Defense lawyers hired by the insurance company sometimes exploit the situation by falsely implying there is no liability insurance, hoping that resulting sympathy for the defendant causes jurors to keep the verdict low. If you've ever been on a civil jury, you probably wondered whether that nice person sitting at counsel table called "the defendant" can afford to pay for the damage he caused. No one was allowed to tell you the verdict would not be paid by the defendant himself, but by the insurance company who sold him a policy to cover just such a claim. Other times, defense lawyers claim their client has "taken responsibility," even though their client has never paid a dime toward paying for any of the damages he caused. Still other times, defense lawyers imply jurors should disregard certain damages, like medical expenses, because they already have been "taken care of" - even though they know the expenses were "taken care of" by the injured person's own health insurance company, which is waiting in the wings, demanding to be paid back once the trial is over.

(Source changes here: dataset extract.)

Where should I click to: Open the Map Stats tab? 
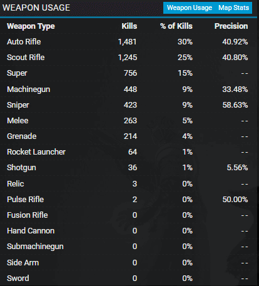point(233,8)
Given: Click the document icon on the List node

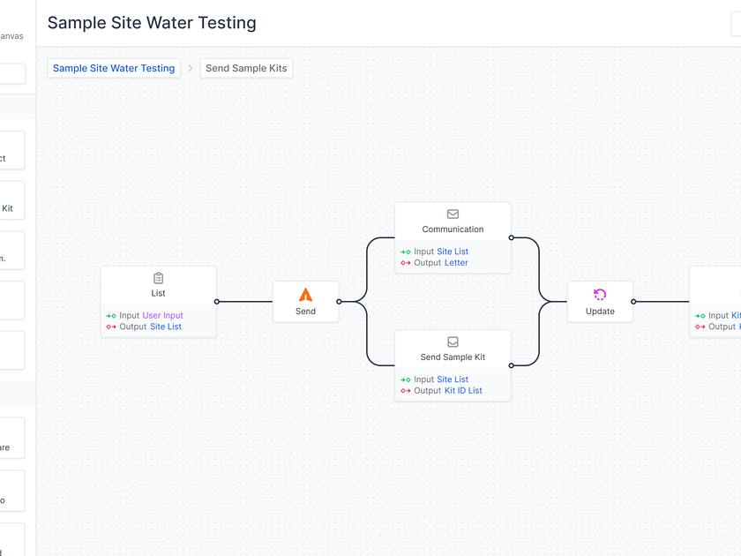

The confusion is obvious. Some of the most common questions juries ask judges during deliberations are about insurance. In an effort to keep jurors from using insurance for the wrong reason - to decide if the defendant was at fault in the first place - the system goes overboard in the other direction and leaves jurors puzzled and frustrated with what they sense is only a partially true story.
It is hard to imagine a case in which any good purpose would be served by letting jurors know how much insurance the defendant has, and of course evidence of insurance should not be used for purposes of proving fault. It would be a fine idea if judges told jurors not to use any evidence of liability insurance as if it were proof of fault, since defendants should be free from the prejudice that would result if jurors did that. But injured plaintiffs deserve to be free from prejudice, too - the prejudice that occurs when juries get the false impression that a defendant is standing all alone, uninsured and financially vulnerable. And jurors deserve to be free of the confusion and mistaken impressions they experience when no one is allowed to mention the phantom of the courtroom.